--- What the task requires ---
Write out all of the material below line for line, changing nothing.

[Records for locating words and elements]
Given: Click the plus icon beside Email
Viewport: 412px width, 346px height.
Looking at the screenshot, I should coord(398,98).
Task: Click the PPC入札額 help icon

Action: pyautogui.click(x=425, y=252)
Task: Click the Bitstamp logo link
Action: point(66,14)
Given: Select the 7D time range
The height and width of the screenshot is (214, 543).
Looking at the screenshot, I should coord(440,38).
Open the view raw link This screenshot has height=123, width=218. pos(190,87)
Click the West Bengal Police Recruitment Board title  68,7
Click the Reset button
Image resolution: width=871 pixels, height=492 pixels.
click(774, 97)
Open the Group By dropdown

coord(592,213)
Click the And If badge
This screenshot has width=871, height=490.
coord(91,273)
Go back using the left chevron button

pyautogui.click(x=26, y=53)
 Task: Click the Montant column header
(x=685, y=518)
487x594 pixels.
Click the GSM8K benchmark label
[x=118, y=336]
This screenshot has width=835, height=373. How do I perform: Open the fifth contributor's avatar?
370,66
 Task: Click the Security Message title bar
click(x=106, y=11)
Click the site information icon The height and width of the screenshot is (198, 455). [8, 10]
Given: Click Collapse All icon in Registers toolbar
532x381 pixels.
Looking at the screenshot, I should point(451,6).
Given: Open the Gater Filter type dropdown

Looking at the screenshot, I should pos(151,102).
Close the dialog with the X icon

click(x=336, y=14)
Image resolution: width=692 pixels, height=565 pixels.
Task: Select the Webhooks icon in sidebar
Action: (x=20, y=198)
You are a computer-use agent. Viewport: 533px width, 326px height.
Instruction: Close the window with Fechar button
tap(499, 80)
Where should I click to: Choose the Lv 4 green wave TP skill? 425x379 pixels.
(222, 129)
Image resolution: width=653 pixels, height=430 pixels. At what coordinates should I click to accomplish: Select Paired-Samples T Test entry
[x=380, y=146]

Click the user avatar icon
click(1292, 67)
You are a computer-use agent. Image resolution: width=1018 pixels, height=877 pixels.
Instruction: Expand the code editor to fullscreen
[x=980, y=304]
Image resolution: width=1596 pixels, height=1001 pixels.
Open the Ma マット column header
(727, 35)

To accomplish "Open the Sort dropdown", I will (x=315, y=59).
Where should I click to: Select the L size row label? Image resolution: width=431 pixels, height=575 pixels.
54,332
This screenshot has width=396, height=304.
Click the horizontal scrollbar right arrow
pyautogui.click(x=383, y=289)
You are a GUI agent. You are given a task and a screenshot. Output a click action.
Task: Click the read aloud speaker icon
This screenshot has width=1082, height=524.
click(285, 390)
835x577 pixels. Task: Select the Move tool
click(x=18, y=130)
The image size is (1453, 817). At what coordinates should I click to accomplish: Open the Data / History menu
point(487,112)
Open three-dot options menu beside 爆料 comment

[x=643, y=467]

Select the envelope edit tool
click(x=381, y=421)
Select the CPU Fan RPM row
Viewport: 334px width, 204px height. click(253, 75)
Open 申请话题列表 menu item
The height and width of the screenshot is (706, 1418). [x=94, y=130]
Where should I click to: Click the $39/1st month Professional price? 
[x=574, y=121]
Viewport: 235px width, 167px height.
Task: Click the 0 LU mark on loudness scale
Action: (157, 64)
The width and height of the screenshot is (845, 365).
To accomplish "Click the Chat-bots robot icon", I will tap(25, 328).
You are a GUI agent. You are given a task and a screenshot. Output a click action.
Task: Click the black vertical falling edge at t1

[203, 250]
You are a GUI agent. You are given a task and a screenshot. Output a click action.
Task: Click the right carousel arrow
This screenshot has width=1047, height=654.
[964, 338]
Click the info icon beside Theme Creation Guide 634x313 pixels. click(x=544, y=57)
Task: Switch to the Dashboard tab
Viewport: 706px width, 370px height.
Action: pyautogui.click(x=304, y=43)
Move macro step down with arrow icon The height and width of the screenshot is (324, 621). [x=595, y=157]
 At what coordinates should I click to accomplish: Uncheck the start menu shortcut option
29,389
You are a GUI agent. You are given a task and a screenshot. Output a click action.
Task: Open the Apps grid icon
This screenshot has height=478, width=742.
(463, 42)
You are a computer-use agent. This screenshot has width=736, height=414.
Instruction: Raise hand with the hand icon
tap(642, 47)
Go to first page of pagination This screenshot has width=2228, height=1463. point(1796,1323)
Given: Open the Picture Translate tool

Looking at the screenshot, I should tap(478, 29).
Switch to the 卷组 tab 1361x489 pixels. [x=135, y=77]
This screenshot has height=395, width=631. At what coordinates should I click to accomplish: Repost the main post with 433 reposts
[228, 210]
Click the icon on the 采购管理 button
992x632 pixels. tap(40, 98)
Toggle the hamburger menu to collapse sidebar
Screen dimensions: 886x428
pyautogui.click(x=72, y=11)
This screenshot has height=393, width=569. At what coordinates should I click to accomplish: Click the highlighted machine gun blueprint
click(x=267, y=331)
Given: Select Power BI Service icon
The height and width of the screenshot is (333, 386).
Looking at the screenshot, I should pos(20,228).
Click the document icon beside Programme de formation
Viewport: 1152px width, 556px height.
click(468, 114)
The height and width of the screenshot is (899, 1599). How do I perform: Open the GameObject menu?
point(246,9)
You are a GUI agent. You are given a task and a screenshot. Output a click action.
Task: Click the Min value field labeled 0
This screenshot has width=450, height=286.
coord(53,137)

--- Full answer ---
Given: Click the plus icon beside Email
Viewport: 412px width, 346px height.
Looking at the screenshot, I should coord(398,98).
Task: Click the PPC入札額 help icon

Action: pyautogui.click(x=425, y=252)
Task: Click the Bitstamp logo link
Action: point(66,14)
Given: Select the 7D time range
The height and width of the screenshot is (214, 543).
Looking at the screenshot, I should coord(440,38).
Open the view raw link This screenshot has height=123, width=218. pos(190,87)
Click the West Bengal Police Recruitment Board title  68,7
Click the Reset button
Image resolution: width=871 pixels, height=492 pixels.
click(774, 97)
Open the Group By dropdown

coord(592,213)
Click the And If badge
This screenshot has width=871, height=490.
coord(91,273)
Go back using the left chevron button

pyautogui.click(x=26, y=53)
 Task: Click the Montant column header
(x=685, y=518)
487x594 pixels.
Click the GSM8K benchmark label
[x=118, y=336]
This screenshot has width=835, height=373. How do I perform: Open the fifth contributor's avatar?
370,66
 Task: Click the Security Message title bar
click(x=106, y=11)
Click the site information icon The height and width of the screenshot is (198, 455). [8, 10]
Given: Click Collapse All icon in Registers toolbar
532x381 pixels.
Looking at the screenshot, I should point(451,6).
Given: Open the Gater Filter type dropdown

Looking at the screenshot, I should pos(151,102).
Close the dialog with the X icon

click(x=336, y=14)
Image resolution: width=692 pixels, height=565 pixels.
Task: Select the Webhooks icon in sidebar
Action: (x=20, y=198)
You are a computer-use agent. Viewport: 533px width, 326px height.
Instruction: Close the window with Fechar button
tap(499, 80)
Where should I click to: Choose the Lv 4 green wave TP skill? 425x379 pixels.
(222, 129)
Image resolution: width=653 pixels, height=430 pixels. At what coordinates should I click to accomplish: Select Paired-Samples T Test entry
[x=380, y=146]

Click the user avatar icon
click(1292, 67)
You are a computer-use agent. Image resolution: width=1018 pixels, height=877 pixels.
Instruction: Expand the code editor to fullscreen
[x=980, y=304]
Image resolution: width=1596 pixels, height=1001 pixels.
Open the Ma マット column header
(727, 35)

To accomplish "Open the Sort dropdown", I will (x=315, y=59).
Where should I click to: Select the L size row label? Image resolution: width=431 pixels, height=575 pixels.
54,332
This screenshot has width=396, height=304.
Click the horizontal scrollbar right arrow
pyautogui.click(x=383, y=289)
You are a GUI agent. You are given a task and a screenshot. Output a click action.
Task: Click the read aloud speaker icon
This screenshot has width=1082, height=524.
click(285, 390)
835x577 pixels. Task: Select the Move tool
click(x=18, y=130)
The image size is (1453, 817). At what coordinates should I click to accomplish: Open the Data / History menu
point(487,112)
Open three-dot options menu beside 爆料 comment

[x=643, y=467]

Select the envelope edit tool
click(x=381, y=421)
Select the CPU Fan RPM row
Viewport: 334px width, 204px height. click(253, 75)
Open 申请话题列表 menu item
The height and width of the screenshot is (706, 1418). [x=94, y=130]
Where should I click to: Click the $39/1st month Professional price? 
[x=574, y=121]
Viewport: 235px width, 167px height.
Task: Click the 0 LU mark on loudness scale
Action: (157, 64)
The width and height of the screenshot is (845, 365).
To accomplish "Click the Chat-bots robot icon", I will tap(25, 328).
You are a GUI agent. You are given a task and a screenshot. Output a click action.
Task: Click the black vertical falling edge at t1

[203, 250]
You are a GUI agent. You are given a task and a screenshot. Output a click action.
Task: Click the right carousel arrow
This screenshot has width=1047, height=654.
[964, 338]
Click the info icon beside Theme Creation Guide 634x313 pixels. click(x=544, y=57)
Task: Switch to the Dashboard tab
Viewport: 706px width, 370px height.
Action: pyautogui.click(x=304, y=43)
Move macro step down with arrow icon The height and width of the screenshot is (324, 621). [x=595, y=157]
 At what coordinates should I click to accomplish: Uncheck the start menu shortcut option
29,389
You are a GUI agent. You are given a task and a screenshot. Output a click action.
Task: Open the Apps grid icon
This screenshot has height=478, width=742.
(463, 42)
You are a computer-use agent. This screenshot has width=736, height=414.
Instruction: Raise hand with the hand icon
tap(642, 47)
Go to first page of pagination This screenshot has width=2228, height=1463. point(1796,1323)
Given: Open the Picture Translate tool

Looking at the screenshot, I should tap(478, 29).
Switch to the 卷组 tab 1361x489 pixels. [x=135, y=77]
This screenshot has height=395, width=631. At what coordinates should I click to accomplish: Repost the main post with 433 reposts
[228, 210]
Click the icon on the 采购管理 button
992x632 pixels. tap(40, 98)
Toggle the hamburger menu to collapse sidebar
Screen dimensions: 886x428
pyautogui.click(x=72, y=11)
This screenshot has height=393, width=569. At what coordinates should I click to accomplish: Click the highlighted machine gun blueprint
click(x=267, y=331)
Given: Select Power BI Service icon
The height and width of the screenshot is (333, 386).
Looking at the screenshot, I should pos(20,228).
Click the document icon beside Programme de formation
Viewport: 1152px width, 556px height.
click(468, 114)
The height and width of the screenshot is (899, 1599). How do I perform: Open the GameObject menu?
point(246,9)
You are a GUI agent. You are given a task and a screenshot. Output a click action.
Task: Click the Min value field labeled 0
This screenshot has width=450, height=286.
coord(53,137)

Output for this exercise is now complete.